# Programm im Browser Starten



## TomStar (20. März 2003)

Hi,
ich hab ein Problem, ich habe einen Server(NT4 Server)
auf dem Programme sind und dazu noch einige Workstations(W98).
An den Workstations melden sich die User an und sollen eine
Internetseite angezeigt bekommen, soweit alles klar. 
Auf dem Server ist IIS3 und somit is das mit der Seite ja kein
Problem. Auf dieser Seite befinden sich Links zu Programmen,
die auf dem Server sind.
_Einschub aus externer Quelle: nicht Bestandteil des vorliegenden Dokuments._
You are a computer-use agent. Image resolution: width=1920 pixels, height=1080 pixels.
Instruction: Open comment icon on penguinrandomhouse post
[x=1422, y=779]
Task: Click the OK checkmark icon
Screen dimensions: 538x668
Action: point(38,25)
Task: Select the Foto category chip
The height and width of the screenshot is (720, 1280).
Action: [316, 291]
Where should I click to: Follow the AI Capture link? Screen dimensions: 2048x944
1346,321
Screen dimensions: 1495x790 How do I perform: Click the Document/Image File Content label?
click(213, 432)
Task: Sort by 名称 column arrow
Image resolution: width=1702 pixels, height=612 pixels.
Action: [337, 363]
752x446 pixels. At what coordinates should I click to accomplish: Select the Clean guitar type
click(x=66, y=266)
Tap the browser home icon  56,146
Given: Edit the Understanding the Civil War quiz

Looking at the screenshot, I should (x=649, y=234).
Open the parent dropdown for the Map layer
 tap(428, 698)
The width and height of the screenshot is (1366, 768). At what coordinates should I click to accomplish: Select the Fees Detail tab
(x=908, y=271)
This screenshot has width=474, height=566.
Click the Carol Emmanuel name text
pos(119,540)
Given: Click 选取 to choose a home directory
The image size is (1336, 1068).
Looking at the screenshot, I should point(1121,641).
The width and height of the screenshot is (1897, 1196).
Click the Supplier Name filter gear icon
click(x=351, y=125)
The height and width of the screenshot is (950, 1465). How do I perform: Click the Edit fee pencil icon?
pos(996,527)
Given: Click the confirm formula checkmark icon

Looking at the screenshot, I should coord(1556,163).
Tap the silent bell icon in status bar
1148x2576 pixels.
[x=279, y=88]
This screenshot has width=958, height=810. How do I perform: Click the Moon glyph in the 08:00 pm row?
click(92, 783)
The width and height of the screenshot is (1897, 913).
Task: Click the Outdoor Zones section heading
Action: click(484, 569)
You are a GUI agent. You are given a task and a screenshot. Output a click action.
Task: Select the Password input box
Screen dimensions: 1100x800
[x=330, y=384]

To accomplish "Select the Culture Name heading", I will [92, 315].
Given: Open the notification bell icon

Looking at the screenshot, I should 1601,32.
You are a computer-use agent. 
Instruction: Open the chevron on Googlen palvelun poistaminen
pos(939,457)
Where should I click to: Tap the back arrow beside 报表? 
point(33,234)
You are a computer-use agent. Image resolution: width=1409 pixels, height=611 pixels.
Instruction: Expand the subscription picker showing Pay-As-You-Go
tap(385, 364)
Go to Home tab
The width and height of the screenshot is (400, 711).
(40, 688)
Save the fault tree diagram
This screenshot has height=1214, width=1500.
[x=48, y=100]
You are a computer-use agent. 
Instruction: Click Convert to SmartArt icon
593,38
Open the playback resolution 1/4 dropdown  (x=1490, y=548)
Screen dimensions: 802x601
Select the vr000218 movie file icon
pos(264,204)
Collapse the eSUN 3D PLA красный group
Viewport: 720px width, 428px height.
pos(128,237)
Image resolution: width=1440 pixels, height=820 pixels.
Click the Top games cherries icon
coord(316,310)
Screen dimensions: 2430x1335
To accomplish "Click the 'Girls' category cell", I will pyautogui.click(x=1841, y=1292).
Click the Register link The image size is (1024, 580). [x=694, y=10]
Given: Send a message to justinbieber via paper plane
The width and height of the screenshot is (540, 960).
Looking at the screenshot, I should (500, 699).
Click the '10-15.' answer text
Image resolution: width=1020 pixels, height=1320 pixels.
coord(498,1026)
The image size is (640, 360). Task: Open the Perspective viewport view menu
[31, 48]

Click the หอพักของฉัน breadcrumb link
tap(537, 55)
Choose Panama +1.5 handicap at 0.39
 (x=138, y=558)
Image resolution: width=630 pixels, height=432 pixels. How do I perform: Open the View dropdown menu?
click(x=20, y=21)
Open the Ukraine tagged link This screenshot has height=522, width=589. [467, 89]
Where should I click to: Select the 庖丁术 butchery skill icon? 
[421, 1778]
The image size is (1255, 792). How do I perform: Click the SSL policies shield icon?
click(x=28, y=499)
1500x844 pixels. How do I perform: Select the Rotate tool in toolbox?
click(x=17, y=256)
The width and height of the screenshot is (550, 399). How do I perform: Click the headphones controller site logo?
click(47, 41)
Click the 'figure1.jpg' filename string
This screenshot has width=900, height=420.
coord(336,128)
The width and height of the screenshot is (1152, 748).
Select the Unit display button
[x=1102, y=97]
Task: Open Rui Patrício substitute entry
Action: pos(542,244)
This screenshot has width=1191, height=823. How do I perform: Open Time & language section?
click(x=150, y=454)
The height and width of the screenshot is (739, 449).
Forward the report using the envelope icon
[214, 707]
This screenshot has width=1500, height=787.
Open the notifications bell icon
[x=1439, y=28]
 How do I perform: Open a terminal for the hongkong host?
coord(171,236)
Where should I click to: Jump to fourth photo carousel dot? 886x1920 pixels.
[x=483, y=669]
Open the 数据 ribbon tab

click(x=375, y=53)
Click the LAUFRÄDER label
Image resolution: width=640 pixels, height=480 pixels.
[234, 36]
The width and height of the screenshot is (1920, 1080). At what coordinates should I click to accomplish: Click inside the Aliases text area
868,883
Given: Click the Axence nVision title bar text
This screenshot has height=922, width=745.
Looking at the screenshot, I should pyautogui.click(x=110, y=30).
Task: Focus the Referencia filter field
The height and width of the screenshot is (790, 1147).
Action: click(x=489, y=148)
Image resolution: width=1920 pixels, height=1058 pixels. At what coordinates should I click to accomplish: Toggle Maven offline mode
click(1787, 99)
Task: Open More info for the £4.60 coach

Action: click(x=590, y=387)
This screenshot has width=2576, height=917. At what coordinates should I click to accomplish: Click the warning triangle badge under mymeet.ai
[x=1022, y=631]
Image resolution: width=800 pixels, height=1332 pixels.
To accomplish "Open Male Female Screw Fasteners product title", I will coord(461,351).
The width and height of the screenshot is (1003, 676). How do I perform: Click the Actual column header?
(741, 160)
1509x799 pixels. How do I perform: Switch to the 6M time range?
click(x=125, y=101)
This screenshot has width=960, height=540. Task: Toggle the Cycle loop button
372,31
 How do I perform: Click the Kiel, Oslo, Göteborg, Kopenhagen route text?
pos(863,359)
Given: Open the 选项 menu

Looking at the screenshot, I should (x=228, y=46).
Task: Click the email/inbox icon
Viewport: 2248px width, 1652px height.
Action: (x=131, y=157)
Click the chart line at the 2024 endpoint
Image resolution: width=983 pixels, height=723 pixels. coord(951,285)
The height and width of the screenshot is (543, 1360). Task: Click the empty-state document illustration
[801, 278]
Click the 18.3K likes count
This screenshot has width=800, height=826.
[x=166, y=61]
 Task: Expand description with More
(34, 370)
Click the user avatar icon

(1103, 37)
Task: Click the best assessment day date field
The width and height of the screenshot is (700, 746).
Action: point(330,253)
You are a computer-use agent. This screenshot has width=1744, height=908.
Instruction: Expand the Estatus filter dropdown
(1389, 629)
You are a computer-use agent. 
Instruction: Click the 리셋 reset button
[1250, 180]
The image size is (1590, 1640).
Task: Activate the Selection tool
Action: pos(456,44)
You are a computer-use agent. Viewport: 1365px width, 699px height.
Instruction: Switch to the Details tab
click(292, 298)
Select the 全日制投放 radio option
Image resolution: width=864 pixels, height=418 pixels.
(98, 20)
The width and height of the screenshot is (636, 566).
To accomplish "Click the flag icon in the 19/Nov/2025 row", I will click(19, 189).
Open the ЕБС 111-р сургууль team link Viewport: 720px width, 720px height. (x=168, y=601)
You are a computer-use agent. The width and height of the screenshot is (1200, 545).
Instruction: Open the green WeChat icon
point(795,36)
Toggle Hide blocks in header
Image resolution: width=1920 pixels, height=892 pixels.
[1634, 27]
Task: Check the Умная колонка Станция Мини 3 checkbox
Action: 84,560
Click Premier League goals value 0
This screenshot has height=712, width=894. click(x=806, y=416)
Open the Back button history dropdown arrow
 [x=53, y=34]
Wenn die User nun auf solch einen Link
klicken kommt immer die Nachfrage, ob speichern oder öffnen. 
Es soll aber immer ohne Nachfrage geöffnet werden. 
Welche Möglichkeiten gibt es da?

Danke Tommy


P.S. falls der Beitrag hier nicht reingehört bitte verschieben, aber benachrichtigt mich, will ja nicht dumm sterben...


----------



## JoelH (21. März 2003)

> _Original geschrieben von TomStar _
> *
> Welche Möglichkeiten gibt es da?
> *


AFAIK keinen, denn das ist Browsersache und liegt dementsprechend nicht in der Hand des Servers.


----------



## Andreas Gaisbauer (21. März 2003)

Hi,

meinst du "richtige" Programme oder CGI´s ? Wenn es CGI´s sind, ist der Server wahrscheinlich nur falsch konfiguriert, wenn es richtige Programme sind, wirst du keine chance haben 


ciao


----------



## TomStar (21. März 2003)

nein, es sind richtige programme, keine cgi's.
auf dem server ist ein verzeichnes, in dem einzelne cd's abgespeichert sind, welche dann da gestartet werden sollen und auf den WS ausgegeben werden sollen


----------



## Rettungsdackel (27. März 2003)

gib doch einfach den ordner mit den programmen frei und leg dann nen link drauf (explorer)


----------